--- Selected extract ---
The Ohio Court of Appeals last week held that liability insurers must defend their policyholders who are involved in the still-rising tide of opioid litigation, joining what is becoming a clear trend in this developing arc of the law. In Acuity v. Masters Pharmaceutical, Inc., a wholesale pharmaceutical distributor, Masters, had been named in numerous lawsuits brought by governmental entities. The lawsuits alleged that Masters was liable for costs the governmental entities contend they incurred in battling opioid abuse. The majority of those lawsuits have been transferred to a federal multidistrict litigation (MDL) court in the Northern District of Ohio as part of the “National Prescription Opioid” litigation.
The governmental entities allege, among other things, that Masters acted negligently in failing to investigate and report suspicious orders of prescription opioids, and in refusing to fill those orders. They claimed that this alleged negligence contributed to the opioid epidemic, and resulted in damages including increased costs to the governmental entities for police patrols, judicial expenditures, prison and public works expenditures, substance abuse treatment, and emergency and medical care services.
Masters’ insurer, Acuity, refused to defend Masters in these lawsuits. Acuity raised a defense that many other insurers also have raised in connection with opioid litigation – that the governmental plaintiffs were seeking damages only for their own economic losses and not for their own “bodily injury.” As such, Acuity argued that the damages in these lawsuits do not constitute damages “because of bodily injury” covered by their policies. Some courts that addressed this issue in early opioid coverage lawsuits agreed with this argument.
More recent decisions, however, have rejected the position. In particular, the United States Court of Appeals for the Seventh Circuit’s decision in Cincinnati Ins. Co. v. H. D. Smith, L.L.C. – a case litigated by Barnes & Thornburg in 2016 – concluded that governmental entities’ claims in opioid litigation did seek damages “because of bodily injury” because the policies at issue defined that phrase to include “damages claimed by any person or organization for care, loss of services or death resulting at any time from the bodily injury.” This clearly is the type of damages the governmental plaintiffs are seeking to recover in opioid lawsuits.
The Ohio Court of Appeals found H. D. Smith to be “one of the most recent and persuasive decisions” on this issue and adopted its reasoning. It also carefully distinguished and rejected the reasoning employed by other, earlier decisions that had concluded insurers did not have a duty to defend their policyholders against these claims. As the number of defendants ensnared in the nationwide opioid litigation continues to grow and expand beyond companies in the pharmaceutical industry, Acuity v. Masters Pharmaceutical, Inc. is a key decision reinforcing a trend of cases ruling that liability insurers must defend these claims. This decision also should be seen as persuasive authority when insurers deny coverage for consumer class action claims in which there were alleged bodily injuries, but the causes of action are pleaded under consumer protection or other statutes.
---
Task prompt: Please quote the passage of the opioid coverage ruling text starting at "Masters’ insurer, Acuity, refused" and ending at "with this argument.".
--- Excerpted data ---
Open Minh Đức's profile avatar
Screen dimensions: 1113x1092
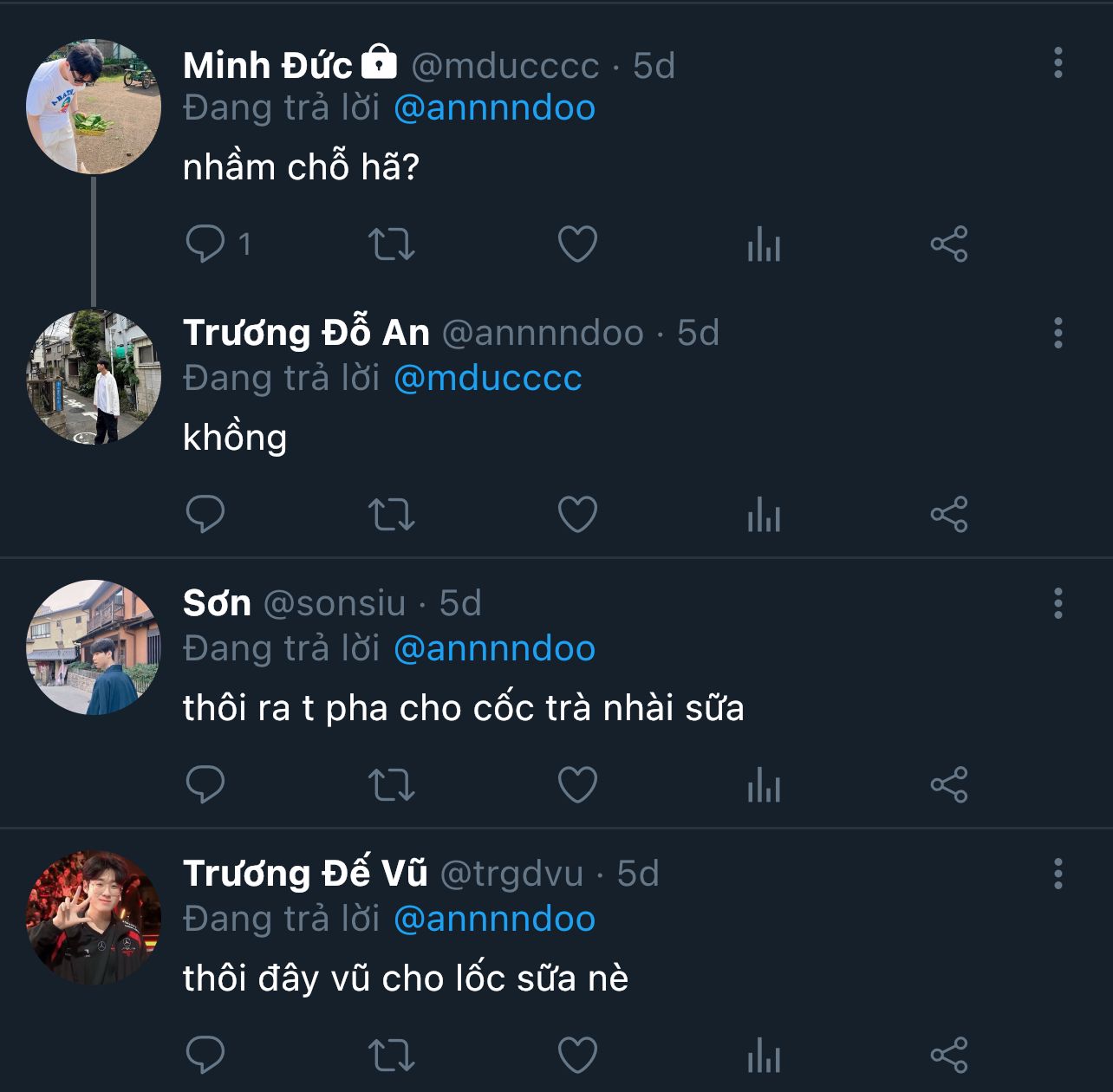click(94, 107)
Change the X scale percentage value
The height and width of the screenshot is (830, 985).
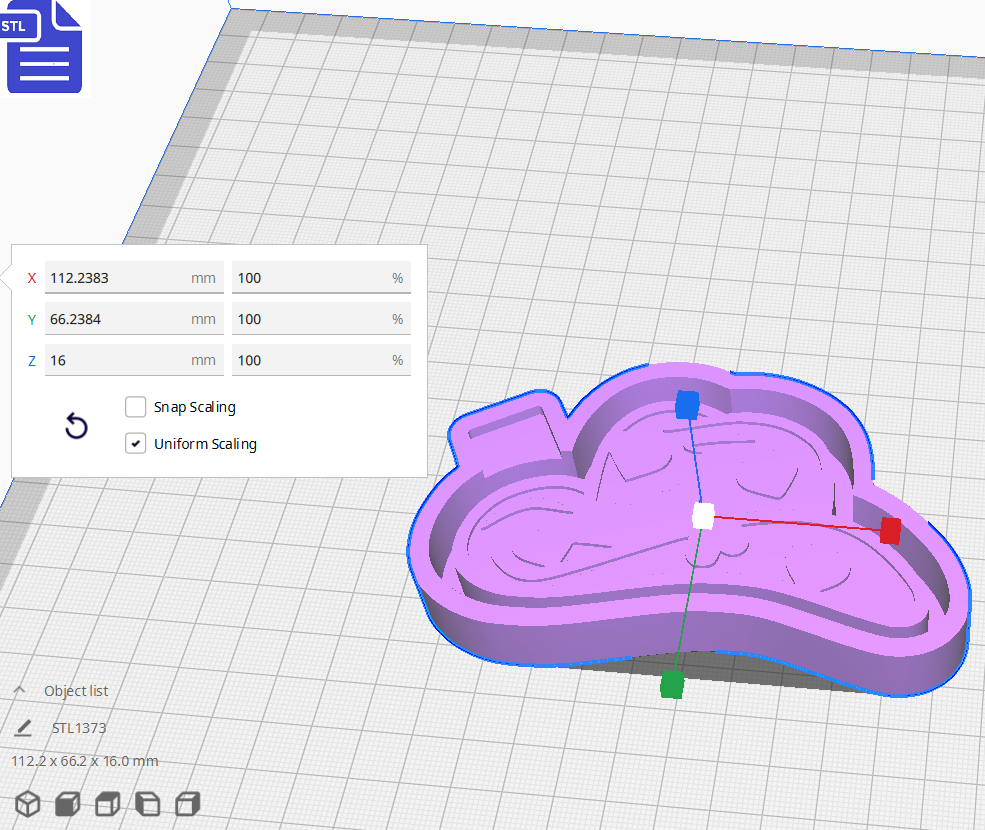pyautogui.click(x=318, y=277)
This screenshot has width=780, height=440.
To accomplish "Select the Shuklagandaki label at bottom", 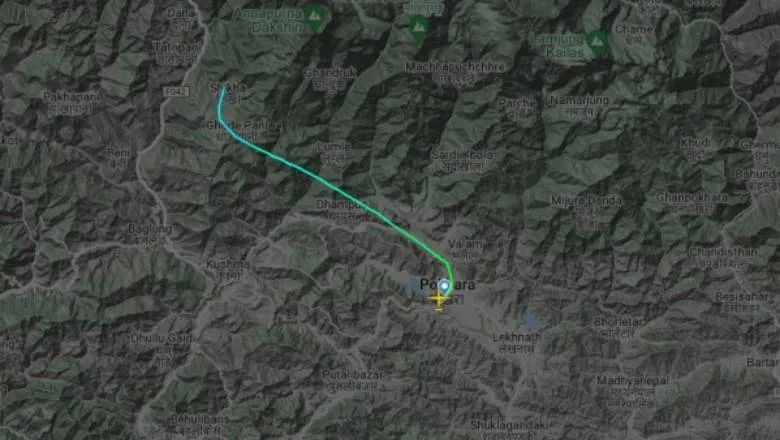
---
Solution to the exercise:
Masters’ insurer, Acuity, refused to defend Masters in these lawsuits. Acuity raised a defense that many other insurers also have raised in connection with opioid litigation – that the governmental plaintiffs were seeking damages only for their own economic losses and not for their own “bodily injury.” As such, Acuity argued that the damages in these lawsuits do not constitute damages “because of bodily injury” covered by their policies. Some courts that addressed this issue in early opioid coverage lawsuits agreed with this argument.